> Passage to read:
- - - -

Thomas Myers

My 20 Favorite Moments from Season One (Part 2)

56237885_1824693367_zMore! More! So many more jewels! I won’t bore you with an intro- you get the idea. I am sharing my favorite 20 moments from season one- courtesy of these gorgeous people who shared their wisdom with all of us. Part one of that post (with 1 through 10) is here. Other learnings from season one are here. And... 11 through 20 is…. Here! 11. Dissociation, or a limited/confused body map, is often the root cause of pain. Steve Haines: “The sense of being outside of our body is a common theme actually... people don’t know that there is this much richer experience of the body. It’s really not a given. People with pain commonly have more of this kind of dissociation. Dissociation comes first likely due to the responses to being overwhelmed..Dissociation is a last ditch survival strategy, and often the root cause of more pain.

Your brain is expecting you to have a body, so if we’re beginning to cut ourselves off from that, if we’re flooding bits of the spinal cord with endorphins to limit the incoming signals, then you’ve got a big absence. And the absence of something when your brain is expecting it to be there is a threat. It may be that we fill that absence with pain to say, ‘Do something about this.’”

12. “We are an under-grieved society” Oof. When Judith Hanson Lasater said this to me it just pierced right through me. Cleary it’s because I had stuff to grieve, but it’s also because on a larger society-wide scale she’s right. Perhaps it pierced through you too? : “We all experience loss in tiny ways every day. When people have a loss in their lives we try to fix that and say, ‘Don’t be sad. Here take this drug, or let’s go for a run…’ depression follows from that. Depression is anger without enthusiasm. Depression is not feeling sad. People who can feel sadness are deeply alive, because it’s an intense feeling that balances joy.

There is something spiritually profound about being still and watching your mind. Most of our unhappiness is not created by what happens to us but by what we tell ourselves about it. With Restorative Yoga you create a space to watch the rising and falling of thoughts. And then the most important thing we can do can happen- we can dis-identify with our thoughts, ‘I am having a thought of anger, a thought of sadness, but it’s not who I am.’”

- - - -

> Work instructions:
(1) In the post, how does Judith Hanson Lasater define depression?
(2) Transcribe the stretch of the post from "56237885_1824693367_zMore! More! So" through "of more pain.".

[Stored records]
- - - -

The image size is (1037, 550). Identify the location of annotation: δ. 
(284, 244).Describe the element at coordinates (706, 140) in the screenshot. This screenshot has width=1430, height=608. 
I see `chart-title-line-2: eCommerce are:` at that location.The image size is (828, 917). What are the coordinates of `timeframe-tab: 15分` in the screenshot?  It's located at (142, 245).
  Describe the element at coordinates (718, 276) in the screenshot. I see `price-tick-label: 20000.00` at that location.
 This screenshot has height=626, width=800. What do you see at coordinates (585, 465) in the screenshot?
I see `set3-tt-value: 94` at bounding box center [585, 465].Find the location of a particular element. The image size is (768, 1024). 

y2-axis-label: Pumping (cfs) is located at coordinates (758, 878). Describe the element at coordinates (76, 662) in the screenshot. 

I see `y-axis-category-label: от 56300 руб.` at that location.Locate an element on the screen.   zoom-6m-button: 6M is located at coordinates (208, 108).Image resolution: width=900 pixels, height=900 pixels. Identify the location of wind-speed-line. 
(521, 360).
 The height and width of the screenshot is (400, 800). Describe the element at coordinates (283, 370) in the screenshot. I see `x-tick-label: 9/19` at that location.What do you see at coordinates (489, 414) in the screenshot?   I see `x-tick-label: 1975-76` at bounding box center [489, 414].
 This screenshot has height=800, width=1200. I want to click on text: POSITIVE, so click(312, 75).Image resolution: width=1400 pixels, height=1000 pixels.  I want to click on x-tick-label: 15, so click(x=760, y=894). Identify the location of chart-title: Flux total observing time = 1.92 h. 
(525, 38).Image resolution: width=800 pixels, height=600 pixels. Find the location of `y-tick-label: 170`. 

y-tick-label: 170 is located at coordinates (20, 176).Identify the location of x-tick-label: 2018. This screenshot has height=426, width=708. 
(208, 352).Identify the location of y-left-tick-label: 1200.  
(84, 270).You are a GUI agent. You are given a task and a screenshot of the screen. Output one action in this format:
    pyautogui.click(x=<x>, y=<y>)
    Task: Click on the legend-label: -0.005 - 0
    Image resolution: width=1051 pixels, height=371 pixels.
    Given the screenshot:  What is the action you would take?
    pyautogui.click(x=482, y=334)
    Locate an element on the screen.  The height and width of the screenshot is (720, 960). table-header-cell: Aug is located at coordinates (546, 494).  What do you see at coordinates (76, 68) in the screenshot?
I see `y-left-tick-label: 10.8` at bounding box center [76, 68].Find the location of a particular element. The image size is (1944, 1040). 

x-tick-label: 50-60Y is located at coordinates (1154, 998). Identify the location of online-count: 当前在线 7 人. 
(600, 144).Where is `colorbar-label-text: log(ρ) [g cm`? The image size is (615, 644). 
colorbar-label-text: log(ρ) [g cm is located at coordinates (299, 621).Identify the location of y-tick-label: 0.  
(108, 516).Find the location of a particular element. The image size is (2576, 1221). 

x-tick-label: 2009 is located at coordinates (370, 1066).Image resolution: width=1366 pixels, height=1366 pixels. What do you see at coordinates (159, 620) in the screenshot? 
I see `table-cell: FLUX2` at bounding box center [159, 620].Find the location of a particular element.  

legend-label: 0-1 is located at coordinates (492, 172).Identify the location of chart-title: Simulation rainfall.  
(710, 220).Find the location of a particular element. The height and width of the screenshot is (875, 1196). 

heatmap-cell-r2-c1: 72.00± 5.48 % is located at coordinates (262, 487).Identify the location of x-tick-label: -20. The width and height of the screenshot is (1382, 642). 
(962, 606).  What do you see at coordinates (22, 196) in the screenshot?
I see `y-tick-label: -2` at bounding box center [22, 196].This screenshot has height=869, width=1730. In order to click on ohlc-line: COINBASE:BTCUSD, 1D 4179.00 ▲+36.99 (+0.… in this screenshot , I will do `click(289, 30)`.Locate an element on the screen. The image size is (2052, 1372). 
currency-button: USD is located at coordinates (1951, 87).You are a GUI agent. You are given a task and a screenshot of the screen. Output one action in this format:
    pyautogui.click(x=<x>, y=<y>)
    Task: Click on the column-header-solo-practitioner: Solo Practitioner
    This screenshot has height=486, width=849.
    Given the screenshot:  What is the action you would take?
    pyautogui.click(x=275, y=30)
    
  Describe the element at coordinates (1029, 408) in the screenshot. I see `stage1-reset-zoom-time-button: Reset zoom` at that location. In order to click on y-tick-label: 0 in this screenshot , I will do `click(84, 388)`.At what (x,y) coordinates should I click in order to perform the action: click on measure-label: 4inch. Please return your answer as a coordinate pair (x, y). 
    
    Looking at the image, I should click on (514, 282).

- - - -

> Per-task answers:
(1) She says depression is anger without enthusiasm.

(2)
56237885_1824693367_zMore! More! So many more jewels! I won’t bore you with an intro- you get the idea. I am sharing my favorite 20 moments from season one- courtesy of these gorgeous people who shared their wisdom with all of us. Part one of that post (with 1 through 10) is here. Other learnings from season one are here. And... 11 through 20 is…. Here! 11. Dissociation, or a limited/confused body map, is often the root cause of pain. Steve Haines: “The sense of being outside of our body is a common theme actually... people don’t know that there is this much richer experience of the body. It’s really not a given. People with pain commonly have more of this kind of dissociation. Dissociation comes first likely due to the responses to being overwhelmed..Dissociation is a last ditch survival strategy, and often the root cause of more pain.